A Dylan Cover a Day: Sweetheart like You

By Tony Attwood

The problem with covers is that the more distinctive the song, the more difficult it is to retain the essence of the song and yet make a new version that says and offers something different.

The opening chord sequence of Sweetheart Like, and that descending bass movement which turns up repeatedly in the song, makes making a difference very difficult.  Keep it in, and there’s not much room to change the song.  Leave it out, and you’ve lost the song.

Steve Gibbons tries his best with occasional moves into declaiming the lyrics rather than singing them, with the emphasis then on the pain of the break up.   But for me the lead guitar part that pops up at the end of each line makes it all seem too artificial.

Chrissie Hynde is an expert at re-working Dylan, and here again it seems she has managed to combine the essence of the song with her own occasionally hesitant interpretation.   Suddenly I’ve lost my memory of Dylan’s original and am treating the song as something new, something to be focussed on afresh.   This is how it should be done.  I’m not 100% sure of the instrumental verse at the end with the … what is it – an organ, a flute, a synth… picking out the melody.   But one can always stop listening and go back to the start.

World Party

World Party (ie Karl Wallinger) keeps the solid emphasis on the chord sequence, and it takes him a moment to establish himself, but once there it flows beautifully.   I would have taken the bass down quite a lot in the final mix, and maybe, just maybe asked Jimmy to lay off the tendency to edge towards histrionics, but these are thoughts depending on one interprets the lyrics.  Is it regret?  Is it sadness?  Is it a desperate attempt to get her out?   Yes, how you sing it all depends how you feel it.

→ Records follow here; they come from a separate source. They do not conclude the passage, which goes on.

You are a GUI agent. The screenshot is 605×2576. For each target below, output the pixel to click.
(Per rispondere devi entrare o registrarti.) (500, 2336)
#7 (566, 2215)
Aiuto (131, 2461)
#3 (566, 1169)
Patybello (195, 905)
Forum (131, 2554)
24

Listening next to Jimmy LaFave is something of a relief at least for me since here we seem to have a much greater understanding of the lyrics.   He was the first recipient of the Restless Spirit Award, which I always thought was very appropriate – especially when one hears a recording like this.

Judy Collins

I am not sure why someone with such a perfect voice as Judy Collins would ever waste even half a second in a song by speaking the lyrics rather than singing them, but even with her singing 60% of a song is generally worth more than other artists singing 100%.  Every ounce of the plaintiveness of the song is still there, and one can always imagine that after the idea of the spoken lines was put on the song the musical director was quietly led away and allowed to direct no more.  But no matter what, it is still beautiful and gets every ounce out of the song that there is to be got.